WORK TO COMPLETE => Please print the line that holds "Instruction: Click the" and each line after it to the end of the data, word for word, without any pictures.

DATA EXCERPTS =>
=== Begin Enclosure ===
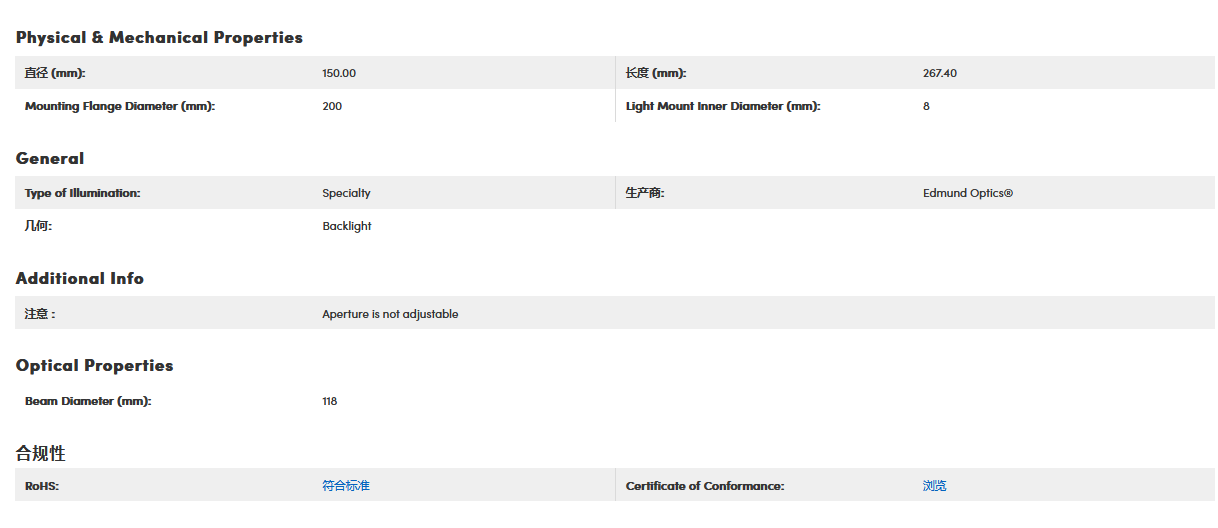The height and width of the screenshot is (528, 1218).
Task: Click the Certificate of Conformance label
Action: [x=705, y=486]
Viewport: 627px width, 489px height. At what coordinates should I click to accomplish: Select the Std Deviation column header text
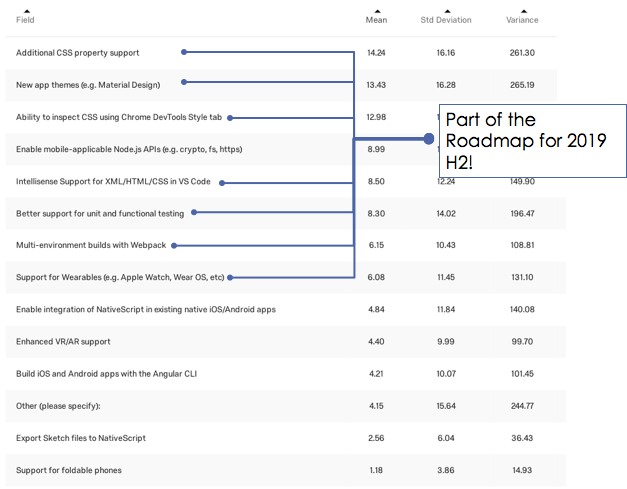pyautogui.click(x=446, y=20)
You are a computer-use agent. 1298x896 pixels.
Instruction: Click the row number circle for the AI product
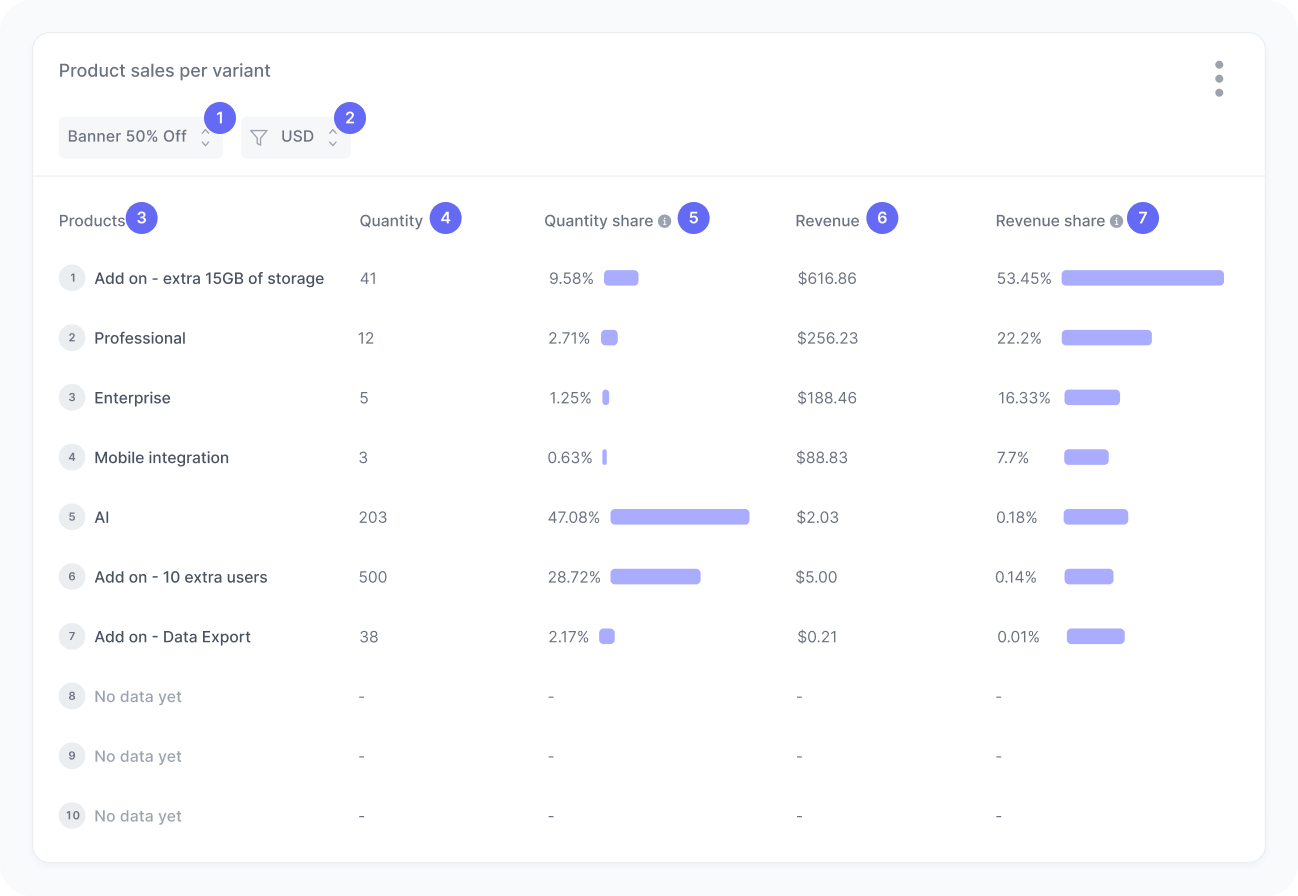click(x=71, y=517)

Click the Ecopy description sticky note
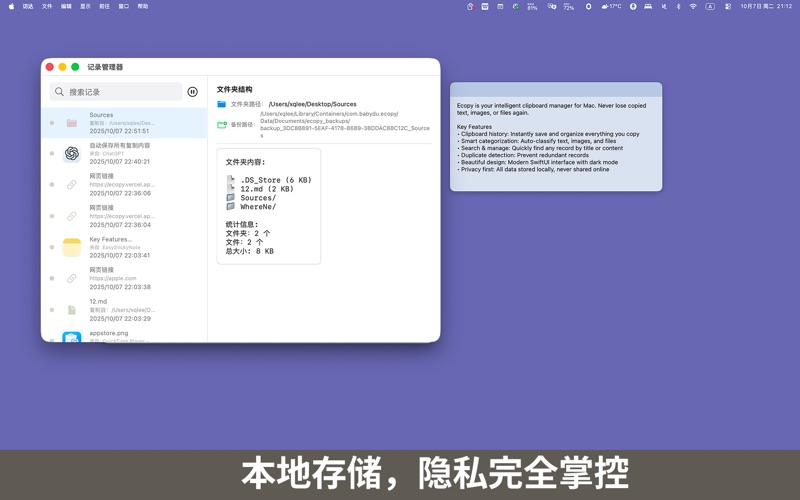point(555,140)
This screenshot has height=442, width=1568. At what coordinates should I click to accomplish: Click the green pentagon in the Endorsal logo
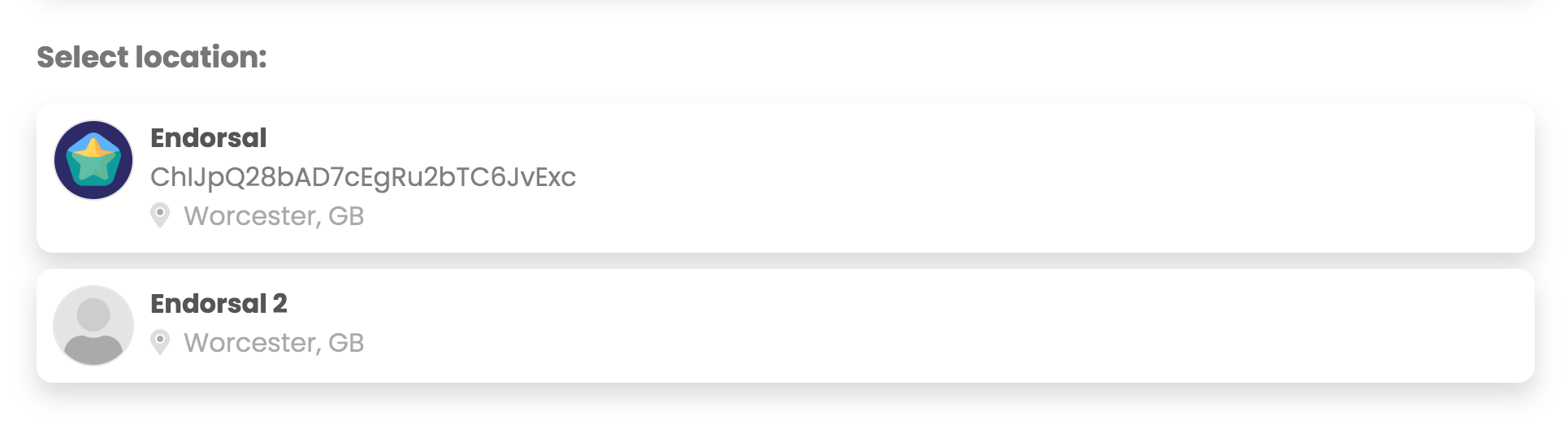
=== End Enclosure ===
EXERCISE ANSWER =>
Instruction: Click the row number circle for the AI product
click(x=71, y=517)

Click the Ecopy description sticky note
point(555,140)
This screenshot has height=442, width=1568. At what coordinates should I click to accomplish: Click the green pentagon in the Endorsal logo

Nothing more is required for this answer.